### Your instructions:
Beginning at the line that holds "Instruction: Click the mascot icon in header", restate each line exactly through the final line of the records. Include both of those lines.

Dataset entries
┌────────
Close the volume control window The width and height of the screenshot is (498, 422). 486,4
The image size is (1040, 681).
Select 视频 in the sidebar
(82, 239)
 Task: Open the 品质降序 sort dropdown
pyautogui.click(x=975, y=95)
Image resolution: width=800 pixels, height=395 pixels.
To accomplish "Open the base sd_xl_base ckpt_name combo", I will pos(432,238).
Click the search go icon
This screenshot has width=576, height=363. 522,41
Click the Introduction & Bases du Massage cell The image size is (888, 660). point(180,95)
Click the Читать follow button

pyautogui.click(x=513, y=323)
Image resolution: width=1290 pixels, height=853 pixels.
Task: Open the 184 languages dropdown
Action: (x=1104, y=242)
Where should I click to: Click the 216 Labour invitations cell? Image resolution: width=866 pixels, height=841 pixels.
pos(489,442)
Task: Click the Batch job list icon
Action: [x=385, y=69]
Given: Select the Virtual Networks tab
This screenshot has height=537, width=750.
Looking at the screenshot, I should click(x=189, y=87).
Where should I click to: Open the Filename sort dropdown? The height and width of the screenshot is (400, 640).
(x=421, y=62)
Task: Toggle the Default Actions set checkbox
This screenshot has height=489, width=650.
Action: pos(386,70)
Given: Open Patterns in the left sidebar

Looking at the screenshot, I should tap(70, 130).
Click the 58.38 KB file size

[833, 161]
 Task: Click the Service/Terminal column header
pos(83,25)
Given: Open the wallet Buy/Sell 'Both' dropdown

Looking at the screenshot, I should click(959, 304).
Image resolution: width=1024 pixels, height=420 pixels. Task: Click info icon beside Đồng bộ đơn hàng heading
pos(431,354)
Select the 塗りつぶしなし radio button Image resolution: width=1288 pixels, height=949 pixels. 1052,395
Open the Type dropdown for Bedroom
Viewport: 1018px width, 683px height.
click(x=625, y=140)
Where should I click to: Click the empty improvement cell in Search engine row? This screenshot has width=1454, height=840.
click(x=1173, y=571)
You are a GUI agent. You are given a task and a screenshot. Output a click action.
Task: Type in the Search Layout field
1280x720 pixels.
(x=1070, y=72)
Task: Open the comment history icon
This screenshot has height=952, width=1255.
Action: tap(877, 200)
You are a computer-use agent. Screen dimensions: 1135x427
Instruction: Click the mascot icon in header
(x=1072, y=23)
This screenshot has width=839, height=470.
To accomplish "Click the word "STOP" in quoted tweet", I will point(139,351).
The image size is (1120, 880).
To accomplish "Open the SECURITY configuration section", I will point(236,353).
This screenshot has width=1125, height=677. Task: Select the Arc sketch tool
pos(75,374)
└────────
### Solution for this problem:
Instruction: Click the mascot icon in header
(x=1072, y=23)
This screenshot has width=839, height=470.
To accomplish "Click the word "STOP" in quoted tweet", I will point(139,351).
The image size is (1120, 880).
To accomplish "Open the SECURITY configuration section", I will point(236,353).
This screenshot has width=1125, height=677. Task: Select the Arc sketch tool
pos(75,374)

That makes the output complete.